* SOURCE PASSAGE *
┏━━

These principles have helped in the study of other "island" ecosystems that are not necessarily on islands but rather in or on isolated lakes, mountain ranges surrounded by deserts, and patches of forest left behind by clear-cut logging. As a result of such investigations, loggers in the forests of the Pacific Northwest or the Amazon valley have been encouraged to leave behind larger stands of trees in closer proximity to one another.
This makes possible the survival of species at higher trophic levels (positions on the food web) and of those with very specialized requirements as to food or habitat. Examples of the latter species include Amazonian monkeys and the northern spotted owl, which we discuss later. Because studies in island biogeography have made land-use planners more aware of the barriers posed by clear-cut foresting, it has become common practice to establish "forest corridors." These long, thin lines of trees connecting sections of forest ensure that one section will not be isolated completely from another.
In discussing succession earlier, it was noted that a disturbance usually sets the succession process in motion. Examples of such disturbances can include seismic events (earthquakes, tidal waves, or volcanic eruptions) and weather events (hurricanes or tornadoes). Across larger geologic timescales, the movement of glaciers or even of plates in Earth's crust (see Paleontology for more about plate tectonics and its effect on environments) can set succession processes in motion.

┗━━

[Data entries]

┏━━

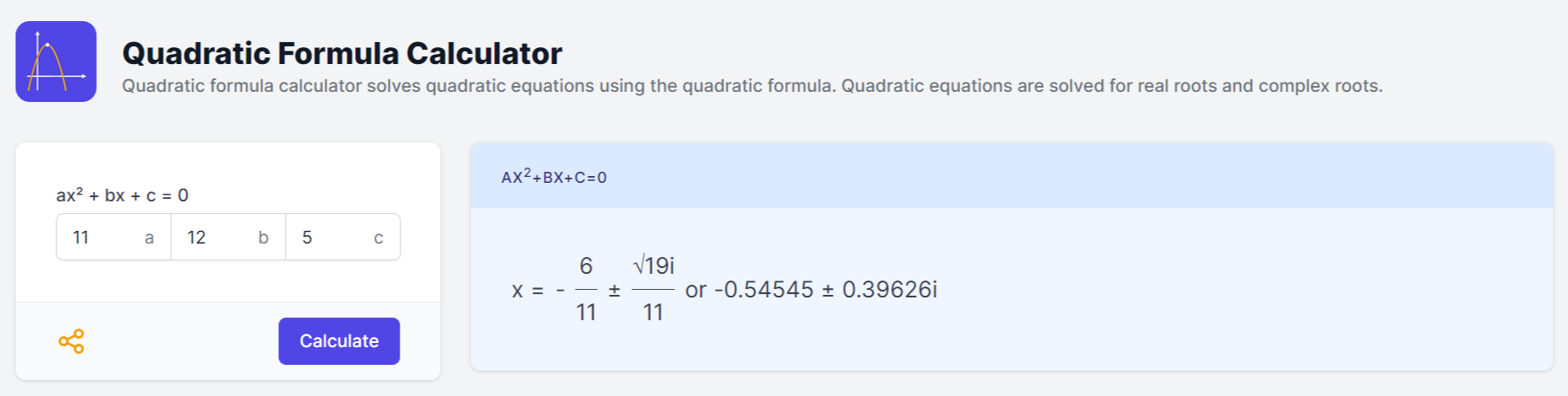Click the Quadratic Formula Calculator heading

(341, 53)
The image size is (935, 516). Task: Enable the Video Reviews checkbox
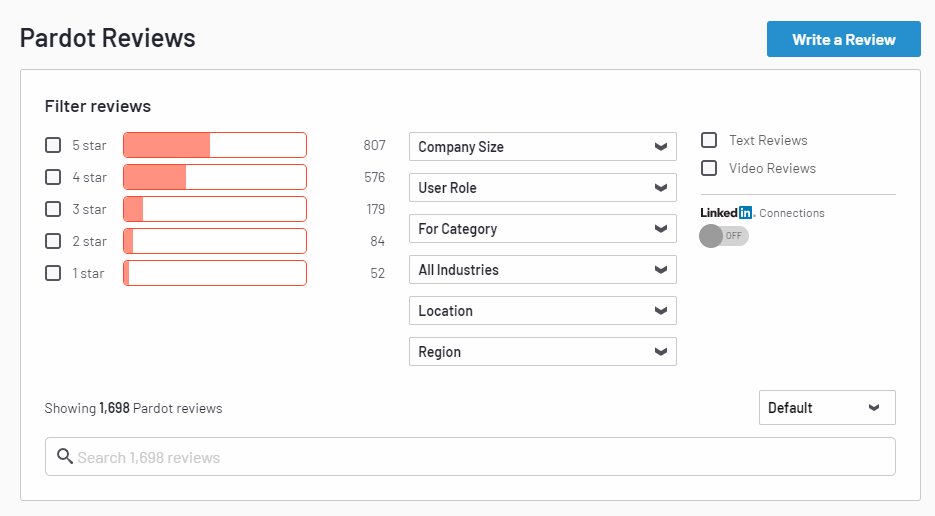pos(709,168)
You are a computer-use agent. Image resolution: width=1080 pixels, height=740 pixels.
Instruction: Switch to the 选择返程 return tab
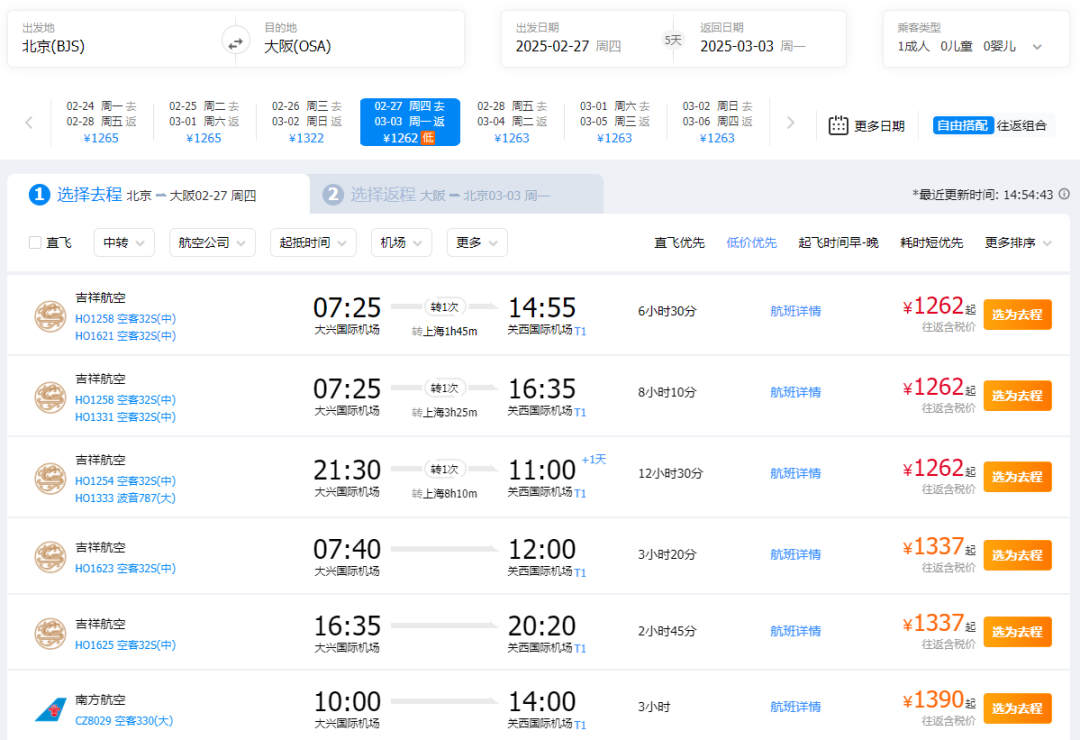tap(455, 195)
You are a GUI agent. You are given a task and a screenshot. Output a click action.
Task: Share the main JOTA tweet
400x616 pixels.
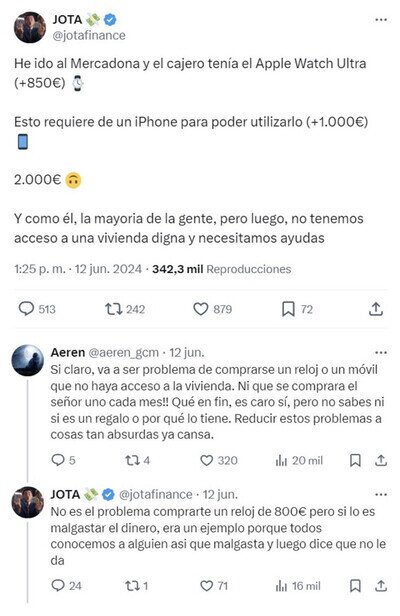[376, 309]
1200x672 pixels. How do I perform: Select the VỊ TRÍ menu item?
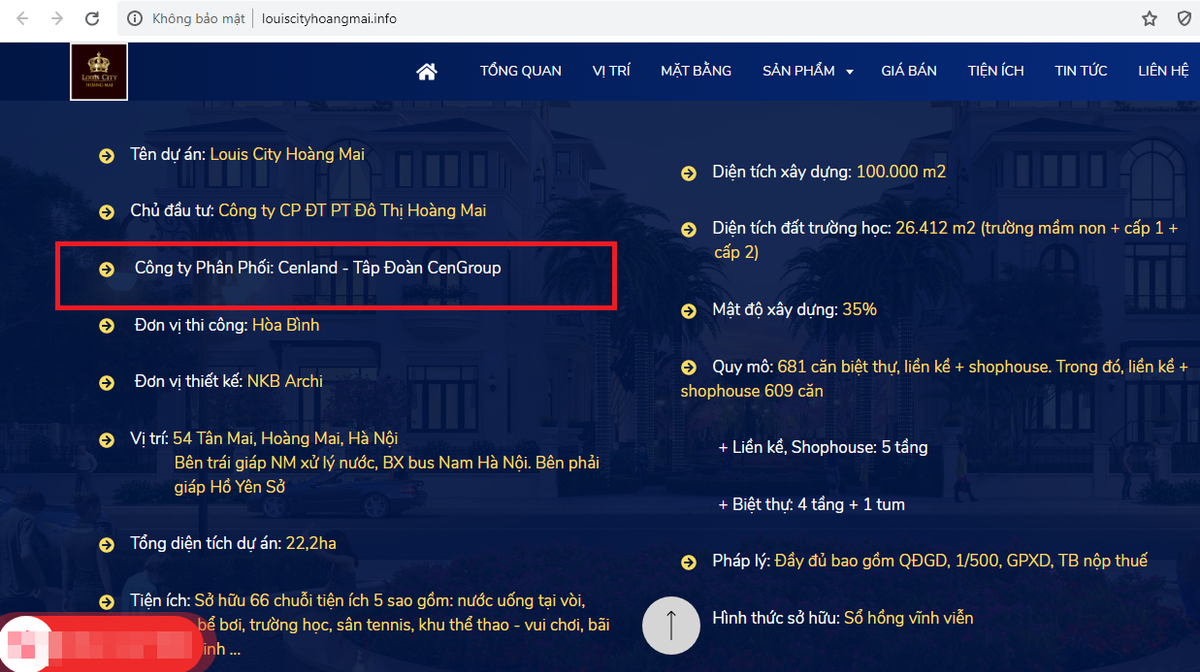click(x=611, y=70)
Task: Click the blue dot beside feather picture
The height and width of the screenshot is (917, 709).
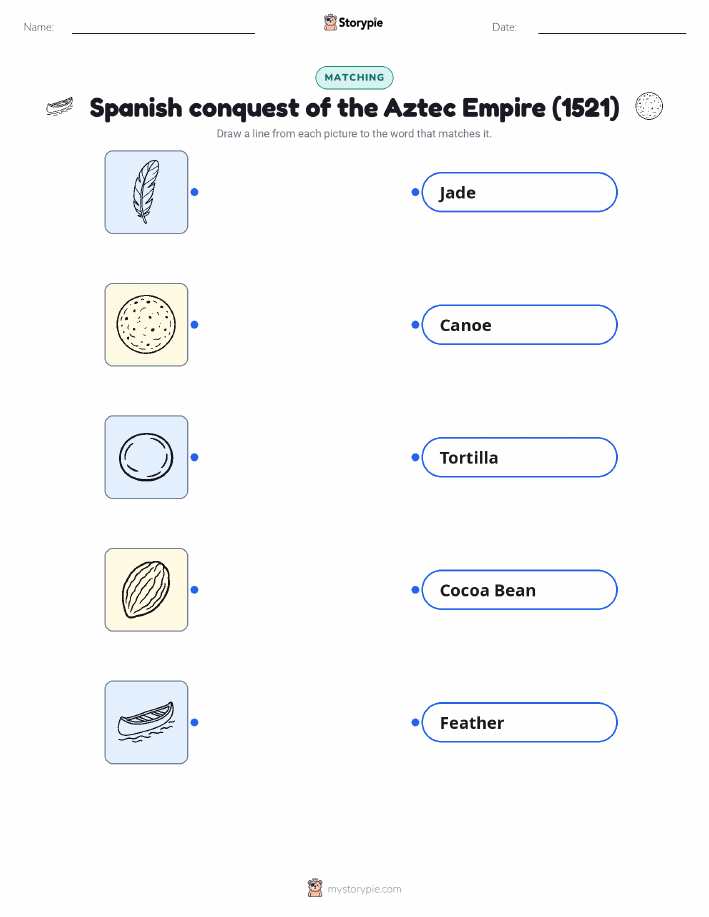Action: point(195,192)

┗━━
┏━━

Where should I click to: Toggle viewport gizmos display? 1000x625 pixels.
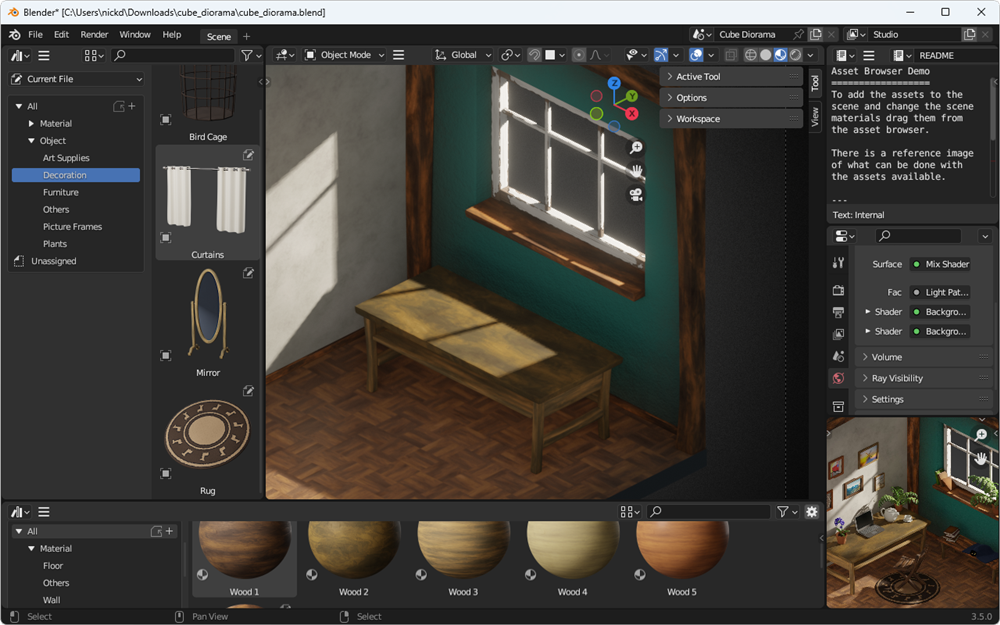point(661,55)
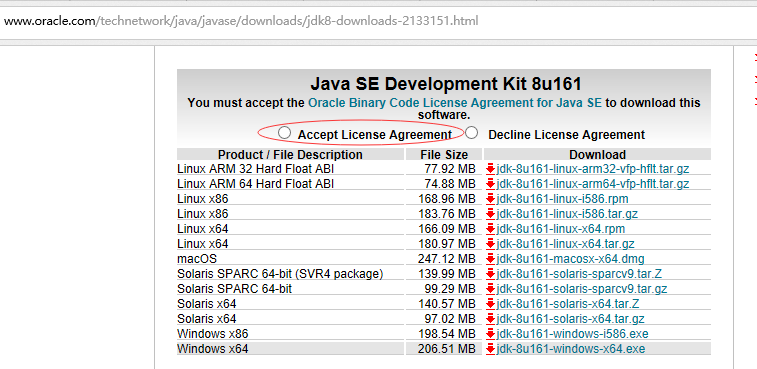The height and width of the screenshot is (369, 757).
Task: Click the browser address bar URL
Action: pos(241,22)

┗━━

Please copy the stretch of the passage on island ecosystems from "In discussing succession" through "processes in motion.". The listing has nothing to do with the passage on island ecosystems.

* REPLY TO THE TASK *
In discussing succession earlier, it was noted that a disturbance usually sets the succession process in motion. Examples of such disturbances can include seismic events (earthquakes, tidal waves, or volcanic eruptions) and weather events (hurricanes or tornadoes). Across larger geologic timescales, the movement of glaciers or even of plates in Earth's crust (see Paleontology for more about plate tectonics and its effect on environments) can set succession processes in motion.